Squeeze Play: A Novel
- 1st edition cover
- Author: Jane Leavy
- Language: English
- Subject: Baseball
- Genre: Sports; Fiction;
- Set in: Washington, D.C.
- Publisher: Doubleday
- Publication date: 1990
- Publication place: United States
- Media type: Print
- ISBN: 978-0385263009

= Squeeze Play (novel) =

Novel by Jane Leavy

Squeeze Play: A Novel is a 1990 novel written by sportswriter Jane Leavy. Based around Leavy's own experiences, the book follows the life of a woman sportswriter who is the beat reporter for a Major League Baseball team.

==Overview==
The novel is a comic, semi-autobiographical take on the career of a woman sportswriter. It follows Ariadne Bloom "A.B." Berkowitz who is the beat writer for the new (fictitious) Washington Senators, the worst team in the Majors.

A number of stories in the novel are partially inspired from Leavy's own experiences throughout her career and life. However, she stated that the character was not based on her despite the similarities between them, saying:

In some ways, maybe, but anybody who reads Squeeze Play knows this is almost entirely made up... Ol' A.B. is not me, but, if things had happened a bit differently, it could've been.

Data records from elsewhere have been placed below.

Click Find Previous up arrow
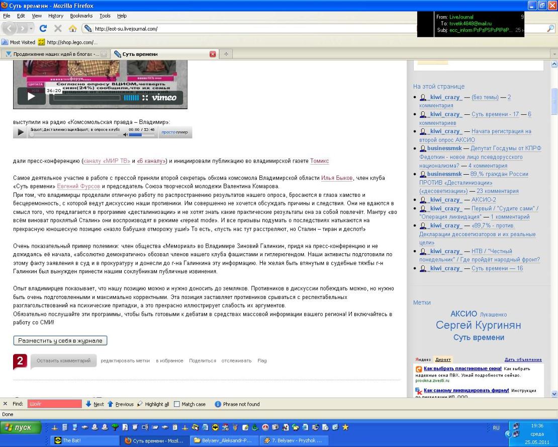 (x=111, y=404)
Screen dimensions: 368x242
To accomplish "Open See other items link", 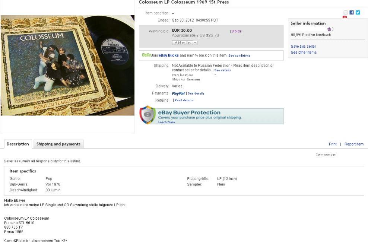I will [304, 52].
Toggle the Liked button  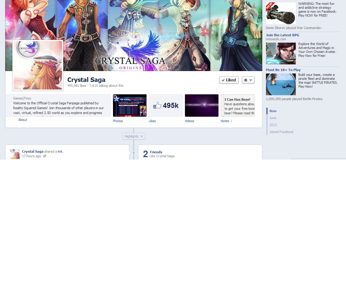[229, 80]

Leavy later said that writing the novel was a way of telling her bad experiences as a sportswriter without the threat of retribution which was present back when she was a beat reporter herself: "I was operating under the assumption that it was a way of telling the truth without telling the facts."

==Reviews==
The Washington Post said of the novel: "Squeeze Play is a bawdy baseball novel that takes aim not just at the pompous myths of our national pastime but also at the press box jock sniffers who cover it." Noting its uncensored descriptions of sports locker rooms and the treatment of female sportswriters, it further calls the novel "slapstick with the ring of truth".

Sportswriter Allen Barra, writing in Entertainment Weekly, said of the novel: "It is the funniest, raunchiest, and most compassionate baseball novel I've ever read and is sure to offend some people who cried during Field of Dreams — and that's good enough for me."

==Re-release==
In 2003, after the success of Leavy's best-selling biography with HarperCollins, Sandy Koufax: A Lefty's Legacy, the publishing company re-released a paperback version of the novel via Harper Perennial.